## INSTRUCTIONS FOR THE TASK
Pictures must not appear in your answer. Write out exactly the lines from the one with "Task: Click the 車種名 column header" through the last line of the entries below.

Collected data entries
--------

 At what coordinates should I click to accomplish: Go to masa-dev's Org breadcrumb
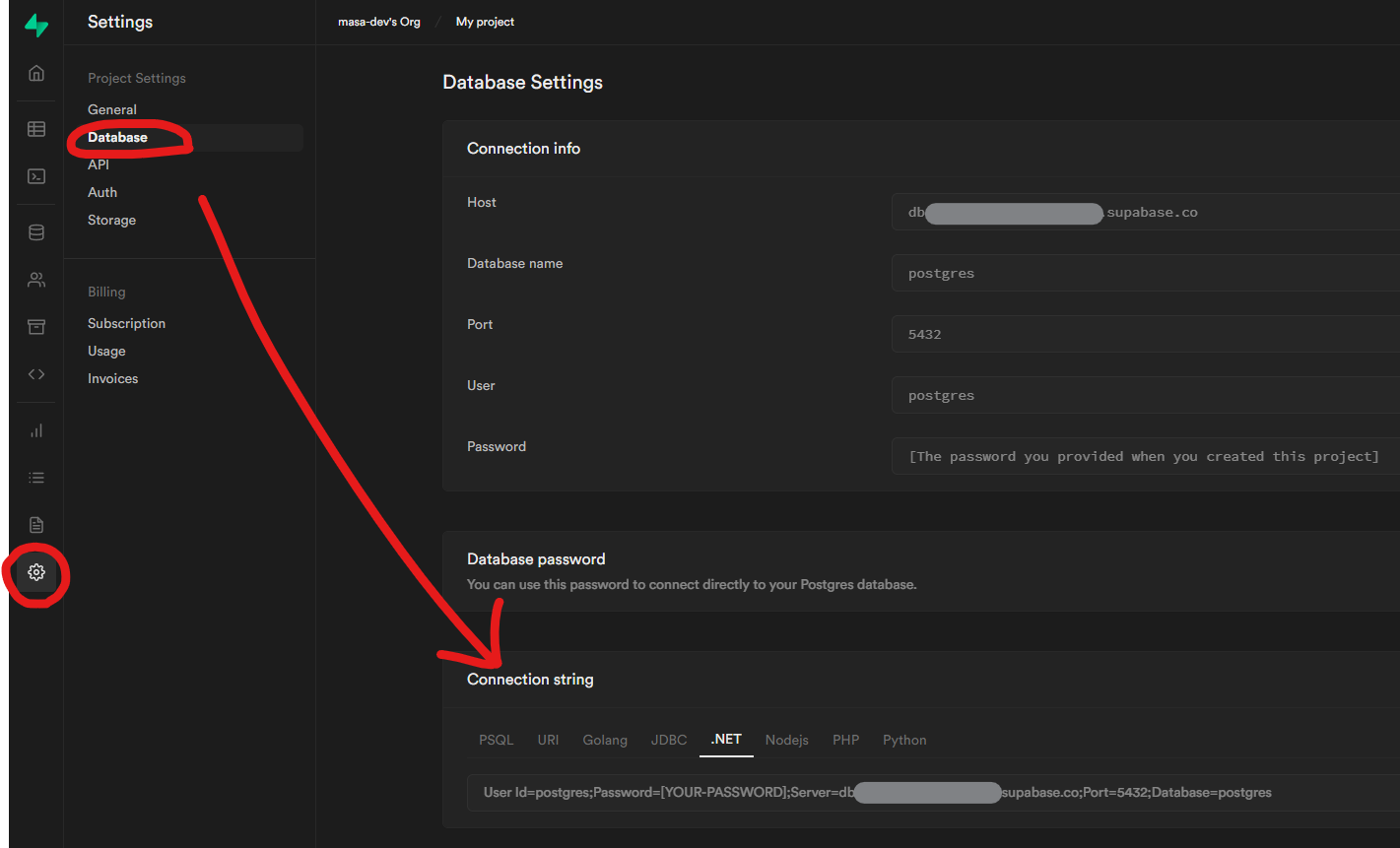[x=379, y=22]
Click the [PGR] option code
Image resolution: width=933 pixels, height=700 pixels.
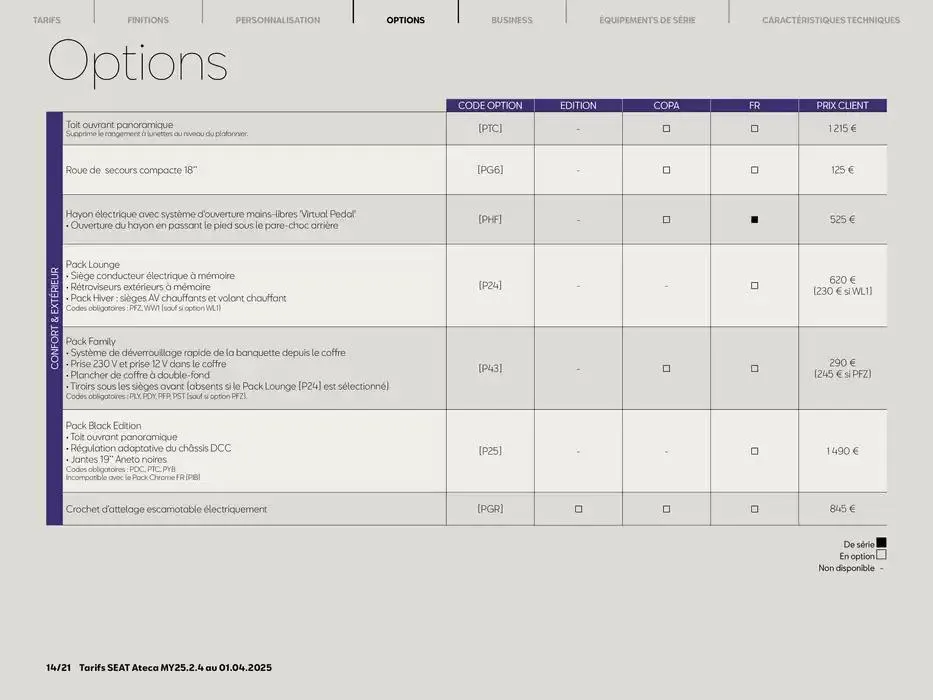click(490, 509)
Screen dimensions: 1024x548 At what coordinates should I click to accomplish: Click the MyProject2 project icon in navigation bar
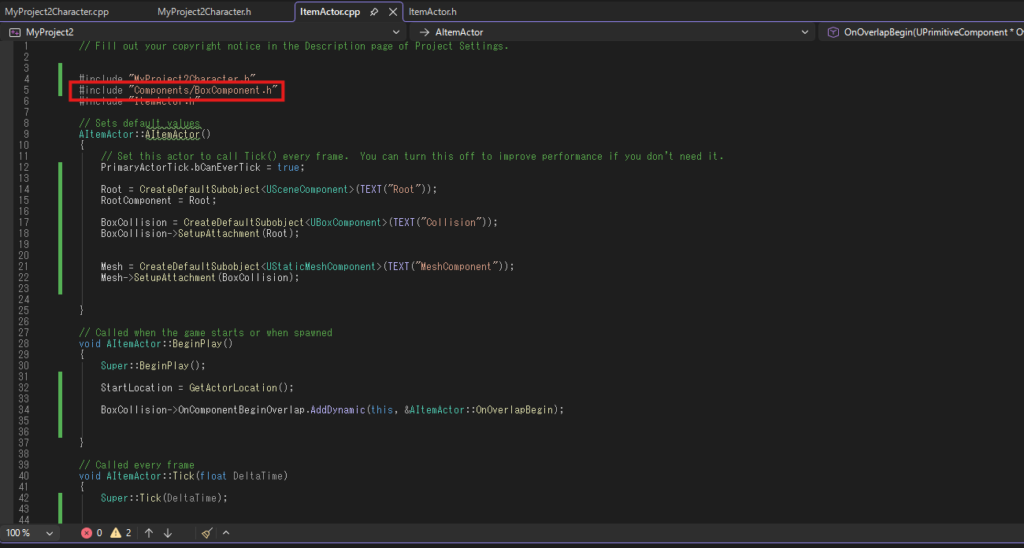(15, 32)
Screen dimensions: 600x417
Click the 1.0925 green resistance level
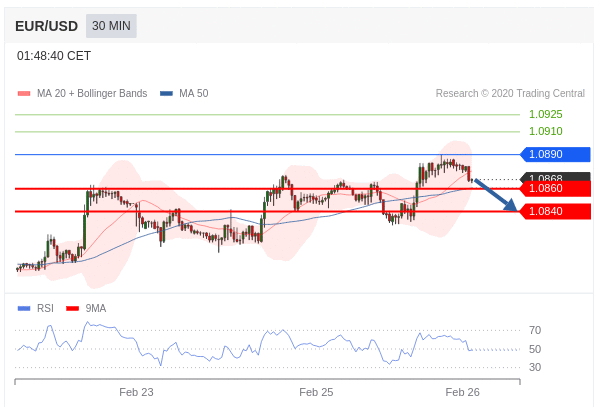(x=545, y=114)
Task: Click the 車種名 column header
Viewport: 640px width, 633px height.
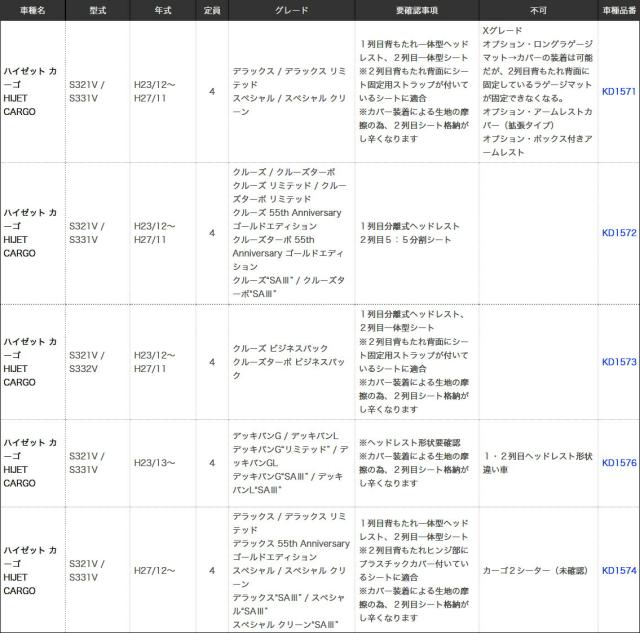Action: tap(32, 10)
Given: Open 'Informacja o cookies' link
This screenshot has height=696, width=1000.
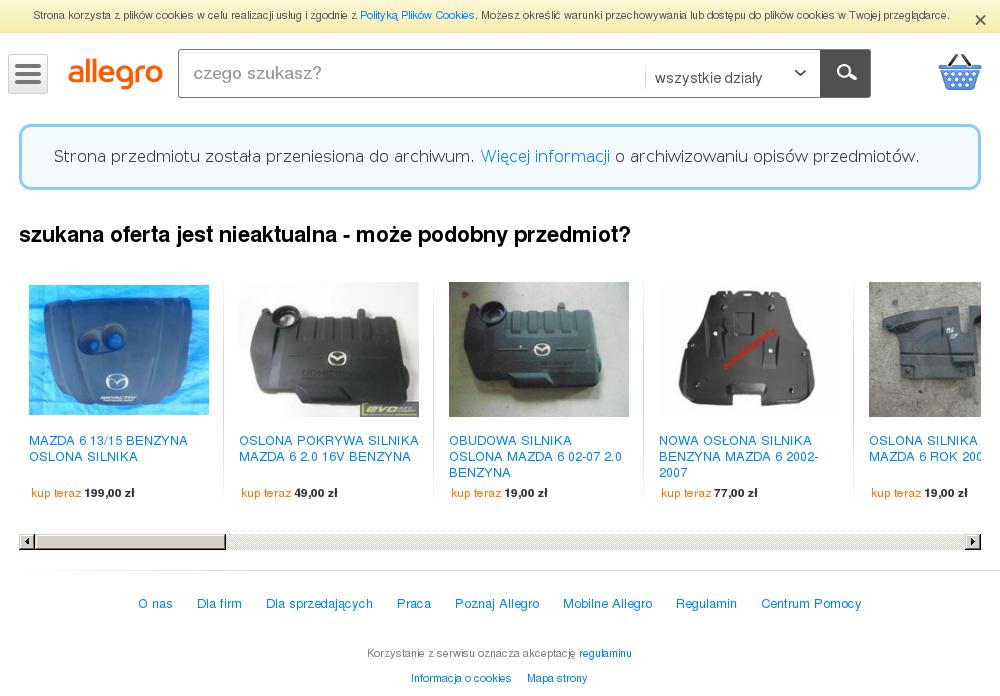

--------

## SOLUTION TO THE EXERCISE
Task: Click the 車種名 column header
Viewport: 640px width, 633px height.
Action: tap(32, 10)
Given: Open 'Informacja o cookies' link
This screenshot has height=696, width=1000.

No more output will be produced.